Fisetin inhibits matrix metalloproteinases and reduces tumor cell invasiveness and endothelial cell tube formation.

Matrix metalloproteinases (MMPs) play an important role in tissue remodeling during normal physiological situations and pathological implications such as tumor invasion and metastasis. MMP inhibitors were screened from extracts of medicinal herbs by an enzymatic assay using the MMP-14 catalytic domain. Among samples tested, a methanol extract of the root of Dalbergia odorifera T. CHEN (Leguminosae) showed the strongest inhibitory activity. The inhibitory component was purified through fractionation methods and identified as fisetin, abundant in many fruits and vegetables.
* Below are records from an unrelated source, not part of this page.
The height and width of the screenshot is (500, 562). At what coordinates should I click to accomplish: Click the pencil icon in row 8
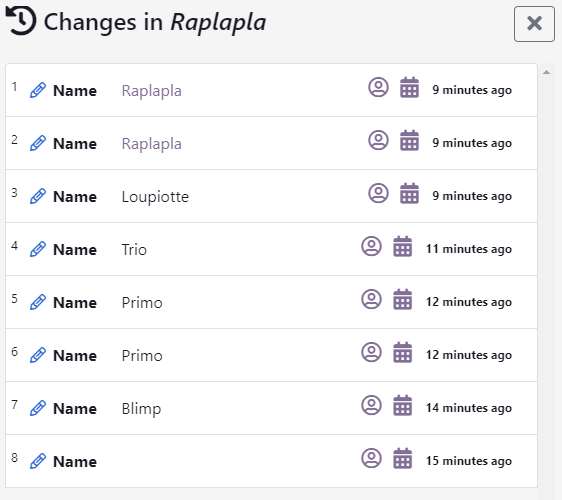(38, 461)
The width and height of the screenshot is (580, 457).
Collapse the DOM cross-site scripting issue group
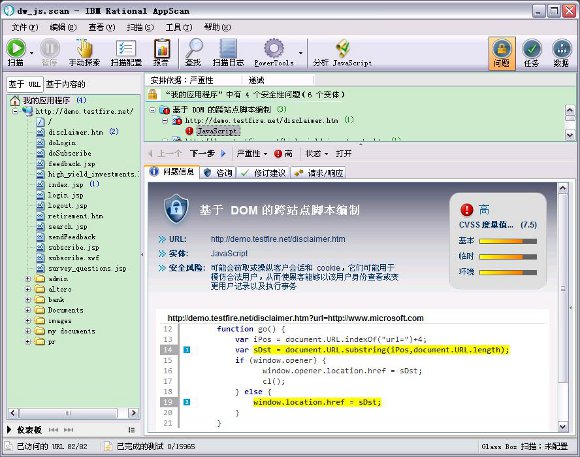pos(152,110)
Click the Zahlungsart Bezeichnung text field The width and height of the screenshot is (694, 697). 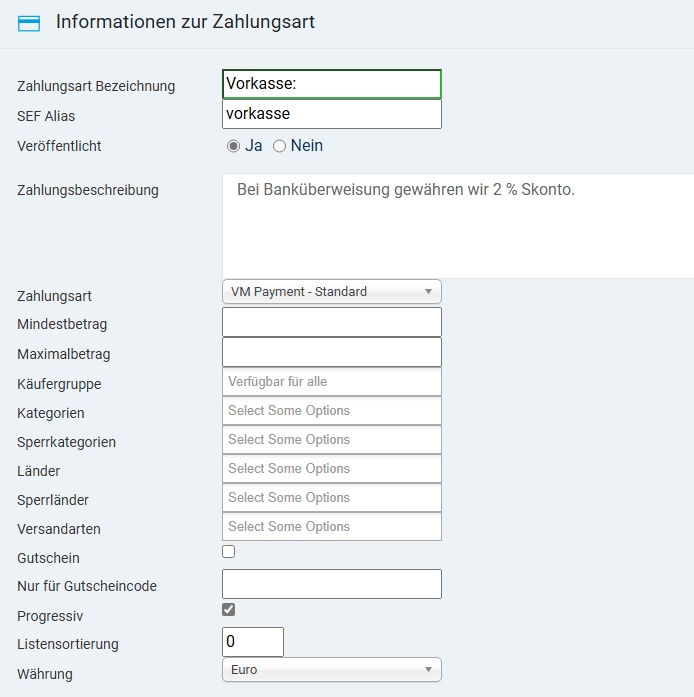(331, 84)
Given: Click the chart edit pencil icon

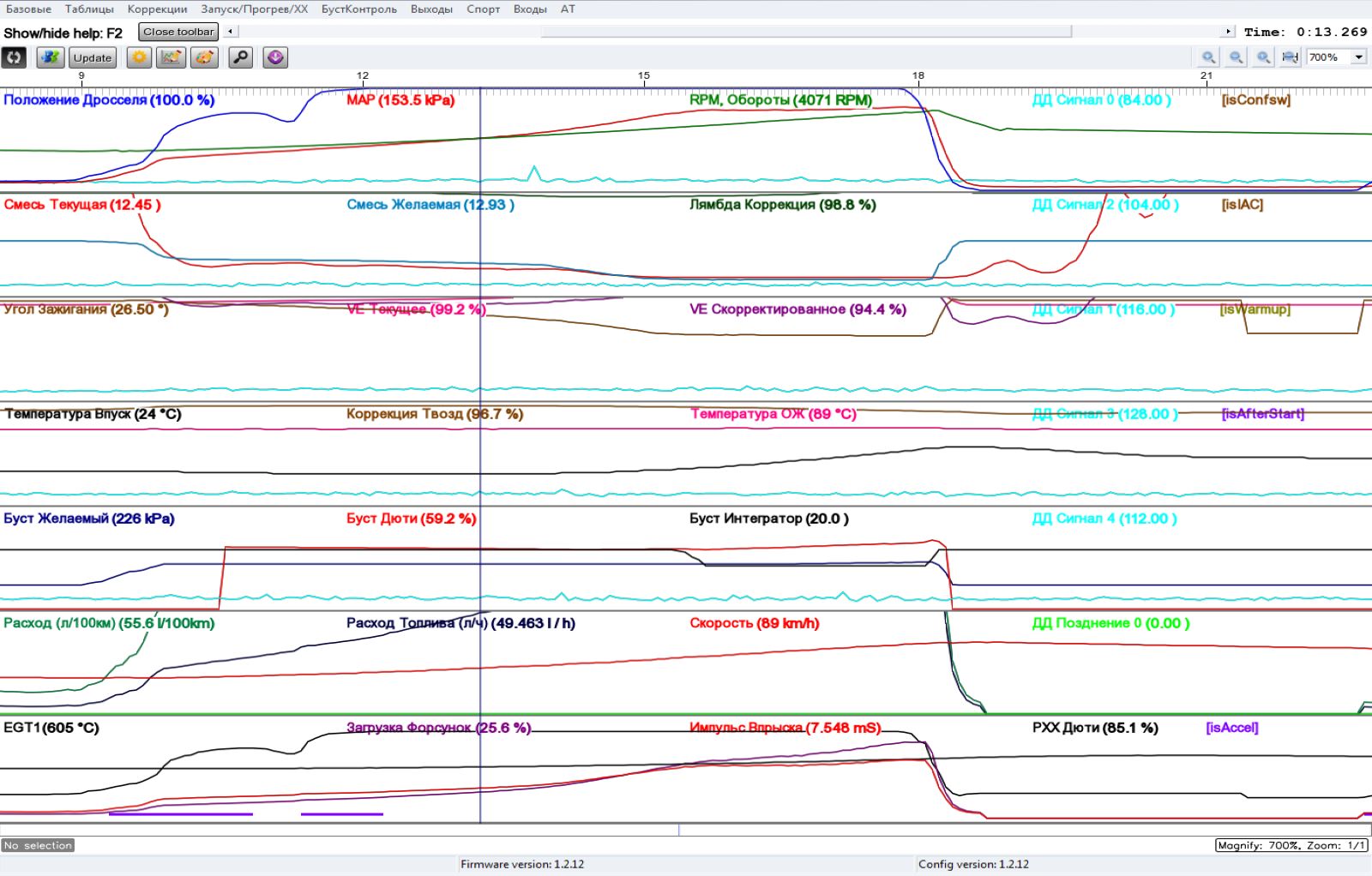Looking at the screenshot, I should coord(172,57).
In addition to inhibition of MMP-14, fisetin inhibits MMP-1, MMP-3, MMP-7, and MMP-9, more efficiently than a naturally occurring MMP inhibitor tetracycline. Fisetin dose-dependently inhibits proliferation of fibrosarcoma HT-1080 cells and human umbilical vascular endothelial cells (HUVECs), MMP-14-mediated activation of proMMP-2 in HT-1080 cells, invasiveness of HT-1080 cells, and in vitro tube formation of HUVECs. Therefore, fisetin could be valuable as a chemopreventive agent against cancer and a lead compound for development of therapeutic MMP inhibitors.